Saint Sebastian Tied to a Tree,
ca. 1501,
Albrecht Dürer, German

The words “government” and “change” are often paired with “ties to the past.”

Even if there is a better and newer system, laws and interests established prevent its adoption.

The threat “Look at the reality!” is often given in telling people to face this kind of conflict and concentrate on the task at hand (something that can be done immediately).

Indeed, the system’s reform generally requires time on the order of ten years, or even a hundred years if it is poorly done.

In today’s fast-moving world, you will lose your whole life if you are caught up in such things.

You only live once. Being indifferent to politics is wise indeed.

Furthermore, in many cases, when reform has been finally achieved, it turns out to be an incomprehensible system resulting from a compromise with vested interests, working the opposite of what was intended.

Isn’t this situation analogous to the “installation of development tools” story?

Suppose your environment (Windows, Linux, or Mac) has a special history unique to you (i.e., the settings specific to you due to installing various development tools in the past). In that case, unintelligible errors will occur, causing you to spend excessive time dealing with them.

In this case, the “unintelligible error” would correspond to the situation where you want to install a new and wonderful system (such as a new development tool). Still, it is forbidden for reasons you cannot understand due to past ties ( i. e., settings you have made to the OS in the past), and it blocks a new tool from working correctly. This is a situation to be addressed.

If the previous estimate of “a malicious error costs a hundred times more” is correct in the case of political reform, institutional renovation requiring only one year will be replaced by “a hundred years of pointless efforts to deal with the existing system.”
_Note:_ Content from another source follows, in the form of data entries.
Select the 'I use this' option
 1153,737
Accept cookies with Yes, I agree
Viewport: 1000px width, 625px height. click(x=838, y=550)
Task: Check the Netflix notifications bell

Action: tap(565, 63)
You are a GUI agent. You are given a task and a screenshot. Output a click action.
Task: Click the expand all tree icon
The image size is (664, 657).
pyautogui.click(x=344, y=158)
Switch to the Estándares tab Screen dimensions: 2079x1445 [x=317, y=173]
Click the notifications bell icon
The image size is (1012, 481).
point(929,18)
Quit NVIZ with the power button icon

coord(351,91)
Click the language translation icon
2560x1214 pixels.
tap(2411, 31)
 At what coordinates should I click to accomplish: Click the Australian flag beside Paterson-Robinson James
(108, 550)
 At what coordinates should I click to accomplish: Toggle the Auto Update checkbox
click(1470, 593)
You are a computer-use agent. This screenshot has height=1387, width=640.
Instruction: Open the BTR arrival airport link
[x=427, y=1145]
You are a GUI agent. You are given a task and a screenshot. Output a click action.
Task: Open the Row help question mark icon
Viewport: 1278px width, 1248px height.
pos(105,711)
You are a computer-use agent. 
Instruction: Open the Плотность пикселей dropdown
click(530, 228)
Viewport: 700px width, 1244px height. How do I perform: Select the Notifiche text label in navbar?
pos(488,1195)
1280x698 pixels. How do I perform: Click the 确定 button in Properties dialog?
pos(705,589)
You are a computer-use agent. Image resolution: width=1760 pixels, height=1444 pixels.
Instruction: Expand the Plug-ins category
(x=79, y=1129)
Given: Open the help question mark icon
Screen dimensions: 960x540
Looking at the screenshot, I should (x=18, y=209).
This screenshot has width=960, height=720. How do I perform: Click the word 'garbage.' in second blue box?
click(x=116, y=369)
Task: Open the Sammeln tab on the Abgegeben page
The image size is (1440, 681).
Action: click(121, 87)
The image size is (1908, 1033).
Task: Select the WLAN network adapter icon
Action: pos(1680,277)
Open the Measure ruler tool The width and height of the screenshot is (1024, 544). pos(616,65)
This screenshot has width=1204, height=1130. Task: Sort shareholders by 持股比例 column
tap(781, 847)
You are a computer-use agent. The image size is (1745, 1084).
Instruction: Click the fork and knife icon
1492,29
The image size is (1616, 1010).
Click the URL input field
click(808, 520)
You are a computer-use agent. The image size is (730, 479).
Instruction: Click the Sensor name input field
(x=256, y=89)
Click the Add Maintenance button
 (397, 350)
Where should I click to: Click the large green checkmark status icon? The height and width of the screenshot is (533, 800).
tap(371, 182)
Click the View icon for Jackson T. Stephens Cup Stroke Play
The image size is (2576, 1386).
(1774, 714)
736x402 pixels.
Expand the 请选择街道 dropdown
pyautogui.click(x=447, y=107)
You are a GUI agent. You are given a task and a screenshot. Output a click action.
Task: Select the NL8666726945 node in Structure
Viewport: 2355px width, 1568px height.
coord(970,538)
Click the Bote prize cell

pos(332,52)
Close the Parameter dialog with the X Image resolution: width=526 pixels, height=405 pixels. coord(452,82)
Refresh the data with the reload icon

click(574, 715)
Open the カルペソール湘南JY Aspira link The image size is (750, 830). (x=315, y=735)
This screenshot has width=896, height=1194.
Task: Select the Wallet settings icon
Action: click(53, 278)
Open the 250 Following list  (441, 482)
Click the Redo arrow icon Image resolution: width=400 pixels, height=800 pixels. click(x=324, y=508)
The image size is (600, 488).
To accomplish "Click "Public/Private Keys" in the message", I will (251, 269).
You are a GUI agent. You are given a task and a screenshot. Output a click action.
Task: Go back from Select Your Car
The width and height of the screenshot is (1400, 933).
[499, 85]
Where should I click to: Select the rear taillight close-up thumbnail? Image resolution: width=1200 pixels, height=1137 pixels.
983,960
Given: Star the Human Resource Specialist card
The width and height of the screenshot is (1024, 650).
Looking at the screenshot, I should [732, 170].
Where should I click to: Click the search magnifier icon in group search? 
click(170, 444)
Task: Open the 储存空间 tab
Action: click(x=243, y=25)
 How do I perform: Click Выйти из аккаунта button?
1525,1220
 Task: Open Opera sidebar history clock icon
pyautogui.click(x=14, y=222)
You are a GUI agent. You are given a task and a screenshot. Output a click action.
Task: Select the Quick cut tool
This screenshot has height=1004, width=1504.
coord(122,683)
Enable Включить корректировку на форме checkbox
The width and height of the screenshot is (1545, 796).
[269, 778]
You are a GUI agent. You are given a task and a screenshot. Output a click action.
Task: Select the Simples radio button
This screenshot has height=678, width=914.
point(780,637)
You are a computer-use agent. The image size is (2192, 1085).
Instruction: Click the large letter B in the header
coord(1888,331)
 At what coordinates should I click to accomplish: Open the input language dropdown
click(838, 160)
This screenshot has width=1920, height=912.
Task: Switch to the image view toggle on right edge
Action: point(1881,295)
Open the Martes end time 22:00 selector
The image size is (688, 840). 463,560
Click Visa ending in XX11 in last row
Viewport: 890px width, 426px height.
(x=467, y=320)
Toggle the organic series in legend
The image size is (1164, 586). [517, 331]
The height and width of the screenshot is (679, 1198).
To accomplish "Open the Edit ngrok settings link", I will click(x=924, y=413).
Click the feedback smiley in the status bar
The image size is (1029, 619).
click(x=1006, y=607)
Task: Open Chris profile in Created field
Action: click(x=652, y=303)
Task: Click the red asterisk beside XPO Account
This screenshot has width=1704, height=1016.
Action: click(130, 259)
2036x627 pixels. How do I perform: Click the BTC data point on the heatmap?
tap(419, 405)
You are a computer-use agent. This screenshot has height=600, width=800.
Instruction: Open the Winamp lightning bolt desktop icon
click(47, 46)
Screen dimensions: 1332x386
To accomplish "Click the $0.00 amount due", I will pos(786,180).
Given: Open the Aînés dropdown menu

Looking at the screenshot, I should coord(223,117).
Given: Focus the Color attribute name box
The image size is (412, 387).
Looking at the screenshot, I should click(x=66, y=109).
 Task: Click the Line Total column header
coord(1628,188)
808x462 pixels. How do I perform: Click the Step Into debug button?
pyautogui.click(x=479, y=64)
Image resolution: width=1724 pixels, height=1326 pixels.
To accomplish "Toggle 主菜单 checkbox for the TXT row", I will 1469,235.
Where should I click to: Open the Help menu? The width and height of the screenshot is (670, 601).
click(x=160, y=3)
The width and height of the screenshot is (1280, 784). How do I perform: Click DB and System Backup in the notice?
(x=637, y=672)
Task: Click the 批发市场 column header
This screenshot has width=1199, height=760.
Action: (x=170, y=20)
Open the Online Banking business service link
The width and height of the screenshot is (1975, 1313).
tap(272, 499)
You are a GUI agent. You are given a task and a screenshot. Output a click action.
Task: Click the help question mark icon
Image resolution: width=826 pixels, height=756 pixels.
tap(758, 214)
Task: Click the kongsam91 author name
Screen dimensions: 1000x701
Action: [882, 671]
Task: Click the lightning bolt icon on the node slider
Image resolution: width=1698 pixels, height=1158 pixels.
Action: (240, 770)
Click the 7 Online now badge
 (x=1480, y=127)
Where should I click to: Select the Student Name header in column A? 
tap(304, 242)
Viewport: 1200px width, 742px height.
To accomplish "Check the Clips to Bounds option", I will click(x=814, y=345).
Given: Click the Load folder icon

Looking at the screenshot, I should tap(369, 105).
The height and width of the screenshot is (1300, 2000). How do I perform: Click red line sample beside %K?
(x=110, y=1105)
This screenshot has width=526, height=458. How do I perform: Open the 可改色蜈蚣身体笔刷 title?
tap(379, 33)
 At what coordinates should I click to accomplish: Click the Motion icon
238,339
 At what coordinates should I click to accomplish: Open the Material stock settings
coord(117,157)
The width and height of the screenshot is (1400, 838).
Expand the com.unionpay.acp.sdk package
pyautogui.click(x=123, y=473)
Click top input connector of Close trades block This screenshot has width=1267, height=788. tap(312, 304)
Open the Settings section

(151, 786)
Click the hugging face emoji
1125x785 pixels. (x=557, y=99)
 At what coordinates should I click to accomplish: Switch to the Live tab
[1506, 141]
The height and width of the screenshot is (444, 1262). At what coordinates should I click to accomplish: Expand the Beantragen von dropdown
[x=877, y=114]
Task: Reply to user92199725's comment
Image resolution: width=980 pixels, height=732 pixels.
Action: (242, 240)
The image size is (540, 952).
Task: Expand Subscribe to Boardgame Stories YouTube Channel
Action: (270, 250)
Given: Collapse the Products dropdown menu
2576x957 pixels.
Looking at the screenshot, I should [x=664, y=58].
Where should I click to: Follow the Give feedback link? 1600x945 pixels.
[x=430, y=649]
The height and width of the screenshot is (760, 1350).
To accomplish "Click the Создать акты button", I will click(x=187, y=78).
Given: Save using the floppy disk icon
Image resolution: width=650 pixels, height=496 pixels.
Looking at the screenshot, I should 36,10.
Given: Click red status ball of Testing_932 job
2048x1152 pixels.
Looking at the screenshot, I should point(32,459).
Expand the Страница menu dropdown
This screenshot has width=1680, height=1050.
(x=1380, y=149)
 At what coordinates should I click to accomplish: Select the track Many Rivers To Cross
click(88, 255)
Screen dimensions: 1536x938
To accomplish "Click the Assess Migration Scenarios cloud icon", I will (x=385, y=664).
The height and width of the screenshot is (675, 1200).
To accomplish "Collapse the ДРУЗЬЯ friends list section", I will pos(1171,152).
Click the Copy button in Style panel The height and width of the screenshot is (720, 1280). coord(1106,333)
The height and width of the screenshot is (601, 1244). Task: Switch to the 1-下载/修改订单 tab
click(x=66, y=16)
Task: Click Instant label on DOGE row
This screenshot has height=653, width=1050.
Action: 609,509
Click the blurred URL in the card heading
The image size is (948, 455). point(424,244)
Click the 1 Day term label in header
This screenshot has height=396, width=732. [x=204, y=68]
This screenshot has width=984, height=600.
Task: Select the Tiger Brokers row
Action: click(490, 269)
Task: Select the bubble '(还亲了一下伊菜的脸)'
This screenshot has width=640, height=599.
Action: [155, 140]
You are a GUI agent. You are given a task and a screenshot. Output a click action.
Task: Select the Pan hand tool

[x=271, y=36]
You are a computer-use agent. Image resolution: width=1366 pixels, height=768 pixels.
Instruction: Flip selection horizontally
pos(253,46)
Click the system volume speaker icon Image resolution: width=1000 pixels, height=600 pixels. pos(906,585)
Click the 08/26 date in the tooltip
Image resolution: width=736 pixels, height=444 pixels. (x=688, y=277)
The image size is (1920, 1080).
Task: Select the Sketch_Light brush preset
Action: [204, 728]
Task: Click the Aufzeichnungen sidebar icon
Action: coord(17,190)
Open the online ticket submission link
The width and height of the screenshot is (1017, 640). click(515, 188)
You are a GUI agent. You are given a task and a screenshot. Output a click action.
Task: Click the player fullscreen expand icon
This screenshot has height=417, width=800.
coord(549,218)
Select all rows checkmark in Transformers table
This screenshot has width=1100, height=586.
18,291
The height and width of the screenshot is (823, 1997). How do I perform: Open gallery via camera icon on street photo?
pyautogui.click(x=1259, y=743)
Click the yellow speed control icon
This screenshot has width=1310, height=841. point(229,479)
Rather than telling an environment that will not change to change, we should create and discard different environments but create a mechanism in which no user is damaged despite the change, that is, a virtual environment.

That was the wisdom the developers gained.

Of course, the REAL government or nation is not an OS, the OS + PC can at worst be physically thrown away, and a clean new one bought.

For example, Snowden, who made a splash by revealing confidential government documents, ordered a brand new computer to connect to the Internet once in his documentary film.

Unlike OS + PC, however, governments are responsible for people’s lives, their survival, and death. We cannot just throw them away just because they are useless. Besides, we don’t know how to “throw away” them properly.